Geheimwaffe Schlussverkauf

Im Tarifstreit im Hamburger Einzelhandel sind die Fronten festgefahren. Die Gewerkschaft ver.di erwägt, groß auf die Pauke zu hauen. Der Beginn des Sommerschlussverkaufs am Montag könnte dafür geeignet sein, so die strategische Überlegung

von MAGDA SCHNEIDER

In den großen Branchen Hamburgs ist der Tarifabschluss unter Dach und Fach, wenngleich nach heftigem Säbelrasseln: In den beiden traditionellen Angestelltenbereichen Einzelhandel und Banken tritt die Gewerkschaft ver.di indes trotz Warnstreiks auf dem Fleck. Trotz hoher Dividenden und Gewinne für Aktionäre und Anteilseigner sollen die Beschäftigten von der Gehaltsentwicklung abgekoppelt werden. Die ver.di-Tarifstrategen beider Branchen beraten derzeit, wie trotz Sommerlochs die Verhandlungsblockaden der Arbeitgeber durchbrochen werden können.

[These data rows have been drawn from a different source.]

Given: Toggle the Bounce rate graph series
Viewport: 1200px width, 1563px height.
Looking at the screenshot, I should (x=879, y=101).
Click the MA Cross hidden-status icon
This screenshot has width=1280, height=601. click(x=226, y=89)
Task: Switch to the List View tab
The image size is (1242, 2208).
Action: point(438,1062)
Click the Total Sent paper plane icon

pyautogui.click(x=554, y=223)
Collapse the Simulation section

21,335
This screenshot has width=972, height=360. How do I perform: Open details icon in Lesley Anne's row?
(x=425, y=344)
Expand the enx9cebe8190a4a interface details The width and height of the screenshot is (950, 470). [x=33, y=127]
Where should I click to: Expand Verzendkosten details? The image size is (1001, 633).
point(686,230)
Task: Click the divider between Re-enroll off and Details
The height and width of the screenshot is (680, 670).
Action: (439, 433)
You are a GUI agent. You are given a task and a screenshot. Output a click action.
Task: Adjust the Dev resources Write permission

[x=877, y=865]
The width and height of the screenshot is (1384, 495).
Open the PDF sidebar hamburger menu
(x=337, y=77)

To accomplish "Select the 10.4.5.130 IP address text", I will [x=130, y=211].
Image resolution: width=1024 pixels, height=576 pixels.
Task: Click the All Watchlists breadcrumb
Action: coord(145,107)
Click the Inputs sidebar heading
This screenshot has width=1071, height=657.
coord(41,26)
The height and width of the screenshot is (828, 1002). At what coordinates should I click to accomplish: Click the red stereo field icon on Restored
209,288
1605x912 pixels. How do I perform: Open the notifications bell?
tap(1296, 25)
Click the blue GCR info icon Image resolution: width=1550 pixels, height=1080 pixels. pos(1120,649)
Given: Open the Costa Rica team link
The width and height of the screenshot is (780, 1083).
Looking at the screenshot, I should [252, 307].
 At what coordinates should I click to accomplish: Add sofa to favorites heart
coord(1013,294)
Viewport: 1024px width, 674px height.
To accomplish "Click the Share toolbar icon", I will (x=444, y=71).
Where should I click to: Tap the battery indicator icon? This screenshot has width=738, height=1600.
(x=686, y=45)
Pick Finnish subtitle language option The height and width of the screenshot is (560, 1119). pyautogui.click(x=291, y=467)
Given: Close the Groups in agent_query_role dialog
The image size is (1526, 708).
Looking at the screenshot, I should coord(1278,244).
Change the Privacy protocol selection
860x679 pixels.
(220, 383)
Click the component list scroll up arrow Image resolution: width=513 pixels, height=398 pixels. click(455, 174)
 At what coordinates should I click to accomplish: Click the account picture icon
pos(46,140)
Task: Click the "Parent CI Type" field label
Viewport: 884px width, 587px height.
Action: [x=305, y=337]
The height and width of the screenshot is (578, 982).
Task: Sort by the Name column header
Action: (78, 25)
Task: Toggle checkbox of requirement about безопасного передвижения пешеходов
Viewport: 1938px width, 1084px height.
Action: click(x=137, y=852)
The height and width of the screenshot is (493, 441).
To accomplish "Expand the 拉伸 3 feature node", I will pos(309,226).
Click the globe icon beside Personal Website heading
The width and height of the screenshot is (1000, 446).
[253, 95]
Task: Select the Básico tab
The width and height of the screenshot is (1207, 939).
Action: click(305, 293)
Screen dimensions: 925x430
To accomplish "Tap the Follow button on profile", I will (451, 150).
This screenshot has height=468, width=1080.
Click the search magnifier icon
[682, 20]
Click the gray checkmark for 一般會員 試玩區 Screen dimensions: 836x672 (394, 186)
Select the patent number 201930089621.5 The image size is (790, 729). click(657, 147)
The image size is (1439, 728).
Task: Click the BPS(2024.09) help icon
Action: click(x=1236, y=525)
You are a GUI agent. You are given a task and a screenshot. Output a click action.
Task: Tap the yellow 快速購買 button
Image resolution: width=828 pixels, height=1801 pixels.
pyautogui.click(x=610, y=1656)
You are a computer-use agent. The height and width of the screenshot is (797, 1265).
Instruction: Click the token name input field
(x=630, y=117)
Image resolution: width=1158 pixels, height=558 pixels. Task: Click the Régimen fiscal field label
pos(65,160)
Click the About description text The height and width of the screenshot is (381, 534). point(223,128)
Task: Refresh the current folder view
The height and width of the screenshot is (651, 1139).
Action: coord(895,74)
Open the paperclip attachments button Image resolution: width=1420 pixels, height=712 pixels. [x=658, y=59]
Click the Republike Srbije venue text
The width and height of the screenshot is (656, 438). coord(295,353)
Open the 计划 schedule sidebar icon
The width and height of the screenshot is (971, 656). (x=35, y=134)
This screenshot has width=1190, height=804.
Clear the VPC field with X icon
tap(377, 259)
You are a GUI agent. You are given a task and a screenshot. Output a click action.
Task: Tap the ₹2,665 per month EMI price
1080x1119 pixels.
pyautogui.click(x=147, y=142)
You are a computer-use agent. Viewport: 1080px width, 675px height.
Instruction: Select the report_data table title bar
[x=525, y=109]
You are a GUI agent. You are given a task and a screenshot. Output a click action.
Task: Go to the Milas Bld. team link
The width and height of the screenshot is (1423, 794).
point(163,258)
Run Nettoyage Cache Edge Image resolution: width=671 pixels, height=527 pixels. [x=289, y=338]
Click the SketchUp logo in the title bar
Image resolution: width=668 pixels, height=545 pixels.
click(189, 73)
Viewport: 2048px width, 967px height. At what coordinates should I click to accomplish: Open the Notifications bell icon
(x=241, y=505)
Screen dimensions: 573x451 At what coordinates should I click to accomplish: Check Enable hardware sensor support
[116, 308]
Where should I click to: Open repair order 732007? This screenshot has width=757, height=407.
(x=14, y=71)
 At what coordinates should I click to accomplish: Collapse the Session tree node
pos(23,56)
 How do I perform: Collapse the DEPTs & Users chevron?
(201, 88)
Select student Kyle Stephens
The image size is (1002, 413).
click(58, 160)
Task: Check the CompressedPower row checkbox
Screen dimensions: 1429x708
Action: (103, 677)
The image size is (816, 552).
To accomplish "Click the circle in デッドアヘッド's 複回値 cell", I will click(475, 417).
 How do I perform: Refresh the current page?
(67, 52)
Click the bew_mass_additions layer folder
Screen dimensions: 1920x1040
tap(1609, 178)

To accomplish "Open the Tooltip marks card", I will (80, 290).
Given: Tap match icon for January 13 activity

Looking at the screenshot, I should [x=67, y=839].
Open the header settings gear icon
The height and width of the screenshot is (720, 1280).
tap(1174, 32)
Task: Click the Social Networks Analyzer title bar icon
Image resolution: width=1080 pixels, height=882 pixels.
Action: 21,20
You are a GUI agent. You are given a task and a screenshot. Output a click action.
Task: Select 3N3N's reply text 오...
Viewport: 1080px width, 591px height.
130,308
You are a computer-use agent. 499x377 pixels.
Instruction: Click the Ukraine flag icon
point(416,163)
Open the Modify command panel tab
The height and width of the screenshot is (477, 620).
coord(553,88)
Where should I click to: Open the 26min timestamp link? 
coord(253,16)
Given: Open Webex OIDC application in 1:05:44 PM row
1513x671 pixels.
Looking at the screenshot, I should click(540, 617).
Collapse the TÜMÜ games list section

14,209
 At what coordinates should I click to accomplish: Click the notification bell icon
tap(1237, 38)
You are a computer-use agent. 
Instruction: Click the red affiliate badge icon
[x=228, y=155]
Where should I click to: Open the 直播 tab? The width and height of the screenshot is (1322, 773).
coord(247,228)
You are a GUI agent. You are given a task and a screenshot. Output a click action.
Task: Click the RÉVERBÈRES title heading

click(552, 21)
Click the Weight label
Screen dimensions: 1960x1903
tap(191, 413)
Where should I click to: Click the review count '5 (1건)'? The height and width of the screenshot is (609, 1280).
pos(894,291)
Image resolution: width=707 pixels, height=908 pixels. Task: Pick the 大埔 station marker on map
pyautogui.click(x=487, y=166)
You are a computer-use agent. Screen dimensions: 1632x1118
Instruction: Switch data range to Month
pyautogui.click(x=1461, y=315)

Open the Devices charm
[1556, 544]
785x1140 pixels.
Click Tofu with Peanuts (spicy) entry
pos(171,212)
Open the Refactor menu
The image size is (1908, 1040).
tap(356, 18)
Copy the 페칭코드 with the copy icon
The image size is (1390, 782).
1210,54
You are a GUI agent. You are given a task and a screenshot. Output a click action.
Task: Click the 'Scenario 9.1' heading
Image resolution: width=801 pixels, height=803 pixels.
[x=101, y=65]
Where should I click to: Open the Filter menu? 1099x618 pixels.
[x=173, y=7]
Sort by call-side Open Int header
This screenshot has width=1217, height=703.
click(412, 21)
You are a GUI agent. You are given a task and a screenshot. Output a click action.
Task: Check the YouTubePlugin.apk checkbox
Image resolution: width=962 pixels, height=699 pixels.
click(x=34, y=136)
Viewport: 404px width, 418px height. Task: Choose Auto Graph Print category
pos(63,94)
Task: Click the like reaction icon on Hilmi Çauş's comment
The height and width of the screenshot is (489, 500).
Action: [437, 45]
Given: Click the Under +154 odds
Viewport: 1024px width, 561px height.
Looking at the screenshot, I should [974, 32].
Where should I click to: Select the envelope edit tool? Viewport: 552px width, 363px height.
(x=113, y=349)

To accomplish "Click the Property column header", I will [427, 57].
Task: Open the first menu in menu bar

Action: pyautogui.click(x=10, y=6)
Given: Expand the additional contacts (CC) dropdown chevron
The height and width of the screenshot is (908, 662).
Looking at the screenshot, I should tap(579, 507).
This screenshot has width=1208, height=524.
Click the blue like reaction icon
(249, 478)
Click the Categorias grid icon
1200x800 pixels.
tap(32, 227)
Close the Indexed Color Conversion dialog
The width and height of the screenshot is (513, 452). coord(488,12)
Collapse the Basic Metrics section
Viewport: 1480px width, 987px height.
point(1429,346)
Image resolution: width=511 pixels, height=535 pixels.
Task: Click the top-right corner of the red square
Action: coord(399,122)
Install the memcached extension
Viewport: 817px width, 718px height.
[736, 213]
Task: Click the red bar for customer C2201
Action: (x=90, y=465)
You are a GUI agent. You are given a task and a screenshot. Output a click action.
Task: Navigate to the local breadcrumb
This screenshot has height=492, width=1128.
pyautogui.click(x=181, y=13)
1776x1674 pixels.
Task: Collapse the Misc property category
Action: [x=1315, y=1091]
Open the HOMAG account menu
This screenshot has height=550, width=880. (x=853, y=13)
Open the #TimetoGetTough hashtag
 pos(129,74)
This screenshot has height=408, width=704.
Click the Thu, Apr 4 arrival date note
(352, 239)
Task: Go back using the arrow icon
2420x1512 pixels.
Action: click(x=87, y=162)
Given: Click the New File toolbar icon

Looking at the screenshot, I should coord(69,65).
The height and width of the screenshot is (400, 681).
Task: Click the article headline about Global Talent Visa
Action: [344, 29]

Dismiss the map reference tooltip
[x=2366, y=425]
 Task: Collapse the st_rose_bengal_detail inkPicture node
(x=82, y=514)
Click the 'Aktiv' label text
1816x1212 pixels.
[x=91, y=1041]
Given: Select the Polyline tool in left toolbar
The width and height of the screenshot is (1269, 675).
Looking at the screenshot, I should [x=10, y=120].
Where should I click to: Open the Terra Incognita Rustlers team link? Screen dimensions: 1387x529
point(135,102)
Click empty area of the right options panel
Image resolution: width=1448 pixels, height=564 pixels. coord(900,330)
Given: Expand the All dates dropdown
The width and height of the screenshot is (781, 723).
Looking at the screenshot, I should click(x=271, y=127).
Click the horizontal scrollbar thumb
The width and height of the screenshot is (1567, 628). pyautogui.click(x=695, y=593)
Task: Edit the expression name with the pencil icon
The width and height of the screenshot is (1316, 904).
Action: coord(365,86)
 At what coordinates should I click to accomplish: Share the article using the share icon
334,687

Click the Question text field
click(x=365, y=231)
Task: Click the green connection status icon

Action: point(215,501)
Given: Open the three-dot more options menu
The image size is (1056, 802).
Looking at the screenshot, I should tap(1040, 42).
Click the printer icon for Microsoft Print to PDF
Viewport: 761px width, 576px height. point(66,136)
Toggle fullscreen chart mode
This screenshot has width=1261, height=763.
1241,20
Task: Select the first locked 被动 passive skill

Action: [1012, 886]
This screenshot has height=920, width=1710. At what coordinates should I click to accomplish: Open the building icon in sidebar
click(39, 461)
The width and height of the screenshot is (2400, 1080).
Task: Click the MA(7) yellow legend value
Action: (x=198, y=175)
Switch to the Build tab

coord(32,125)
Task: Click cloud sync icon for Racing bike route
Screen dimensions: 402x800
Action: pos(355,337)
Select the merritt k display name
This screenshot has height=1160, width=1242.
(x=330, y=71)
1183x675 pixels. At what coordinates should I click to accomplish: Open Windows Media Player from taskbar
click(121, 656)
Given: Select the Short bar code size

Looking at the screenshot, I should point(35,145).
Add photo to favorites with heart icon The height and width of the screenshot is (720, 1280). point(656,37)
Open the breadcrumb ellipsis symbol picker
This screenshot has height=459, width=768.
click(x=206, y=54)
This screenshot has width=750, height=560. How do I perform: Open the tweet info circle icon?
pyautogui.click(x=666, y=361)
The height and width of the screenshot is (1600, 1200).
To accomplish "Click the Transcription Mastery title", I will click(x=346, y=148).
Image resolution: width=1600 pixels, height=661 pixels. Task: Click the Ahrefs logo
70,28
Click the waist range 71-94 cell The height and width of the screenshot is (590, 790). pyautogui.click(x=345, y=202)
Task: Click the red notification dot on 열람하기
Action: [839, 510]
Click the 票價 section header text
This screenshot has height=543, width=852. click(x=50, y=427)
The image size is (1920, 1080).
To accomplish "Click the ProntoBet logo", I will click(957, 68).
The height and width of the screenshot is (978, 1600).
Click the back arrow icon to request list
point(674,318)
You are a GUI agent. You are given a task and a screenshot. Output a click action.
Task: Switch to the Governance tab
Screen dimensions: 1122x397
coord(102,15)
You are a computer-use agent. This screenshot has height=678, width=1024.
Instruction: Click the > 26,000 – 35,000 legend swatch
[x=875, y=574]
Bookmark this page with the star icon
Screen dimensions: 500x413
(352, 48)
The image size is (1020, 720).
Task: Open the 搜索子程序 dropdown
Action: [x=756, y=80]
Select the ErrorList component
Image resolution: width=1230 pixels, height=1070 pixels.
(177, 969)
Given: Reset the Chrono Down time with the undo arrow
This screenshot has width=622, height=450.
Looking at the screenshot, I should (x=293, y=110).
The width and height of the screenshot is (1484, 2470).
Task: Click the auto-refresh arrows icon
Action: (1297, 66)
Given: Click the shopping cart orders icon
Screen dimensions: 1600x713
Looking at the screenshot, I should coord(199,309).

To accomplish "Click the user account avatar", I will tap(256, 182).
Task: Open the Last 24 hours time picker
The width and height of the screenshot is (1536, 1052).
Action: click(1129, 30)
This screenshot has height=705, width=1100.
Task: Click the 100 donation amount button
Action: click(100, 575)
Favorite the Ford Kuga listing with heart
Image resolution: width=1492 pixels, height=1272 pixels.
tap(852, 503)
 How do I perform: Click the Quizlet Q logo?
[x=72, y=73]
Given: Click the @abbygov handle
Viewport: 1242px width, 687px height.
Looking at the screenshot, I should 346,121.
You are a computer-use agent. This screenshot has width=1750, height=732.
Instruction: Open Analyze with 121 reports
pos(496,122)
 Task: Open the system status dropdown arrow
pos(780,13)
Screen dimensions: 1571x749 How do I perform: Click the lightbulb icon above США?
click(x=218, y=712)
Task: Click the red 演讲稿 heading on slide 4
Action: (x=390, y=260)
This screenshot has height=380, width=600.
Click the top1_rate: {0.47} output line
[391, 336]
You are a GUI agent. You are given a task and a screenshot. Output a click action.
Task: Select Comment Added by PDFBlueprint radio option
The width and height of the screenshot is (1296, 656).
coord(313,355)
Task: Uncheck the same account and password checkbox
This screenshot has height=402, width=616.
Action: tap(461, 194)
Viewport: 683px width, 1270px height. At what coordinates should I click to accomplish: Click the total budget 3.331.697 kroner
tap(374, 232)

Die Einzelhändler wiederholen zurzeit die immer gleiche Formel: „Die Verbraucher zeigen Zurückhaltung, die Umsätze gehen zurück.“ Über ihre Gewinne schweigen sie. Mit ganzen 1,7 Prozent Gehaltszuwachs wollen die Kaufhäuser und Supermärkte die 65.000 VerkäuferInnen und KassiererInnen an der wirtschaftlichen Entwicklung und (T)Euro-Profiten teilhaben lassen. Dem steht die ver.di-Forderung von 6,5 Prozent gegenüber.

„Wir lassen uns nicht von anderen Branchen abkoppeln“, stellt Verhandlungsführer Ulli Meinecke klar. Ein Abschluss müsse eine deutliche „3 vor dem Komma“ tragen. Denn VerkäuferInnen und KassiererInnen gehörten ohnehin schon – trotz immer höherer Arbeitsverdichtung durch Personaleinsparungen, stressigen Jobs und ungünstigen Arbeitszeiten – zu den Billigverdienern. Eine Verkäuferin in Hamburg geht mit einem Gehalt zwischen 1390 und 1850 Euro brutto nach Hause.

In Hamburg haben bereits mehrere Warnstreiks stattgefunden. Heute und morgen werden die Wal-Mart-Center bestreikt, vorige Woche waren es der Otto-Versand sowie die Kaufhof-Filialien. Schon zwei Mal sind auch komplett die Warenhäuser der der Karstadt-Kette bestreikt worden. Mit reger Teilnahme. Und das, obwohl Karstadt die angekündigten Kürzungen betrieblicher Sonderleistungen unmittelbar zuvor zurückzog, um ver.di den Wind aus den Segeln zu nehmen.

Die Einzelhändler scheinen sich bislang dennoch nicht beeindrucken zu lassen. Grund genug für einen Paukenschlag, findet ver.di. Und kann dabei auf Erfahrungen ihrer Fusionspartner zurückgreifen. So hatten die Vorgängergewerkschaften HBV und DAG 1999 die Karstadt-Flaggschiffe „Mö“ und „Alsterhaus“ an einem Samstag regelrecht dichtgemacht und durch Streikposten blockiert. Der Konzern registrierte 40 Prozent Umsatzeinbußen. Danach gab es schnell einen neuen Tarifvertrag. Aber auch ein Streik unmittelbar zum Beginn des Sommerschlussverkaufs am Montag könnte eine wirksame Waffe sein. Doch darüber schweigen sich die Tarifstrategen von ver.di Hamburg offiziell noch aus.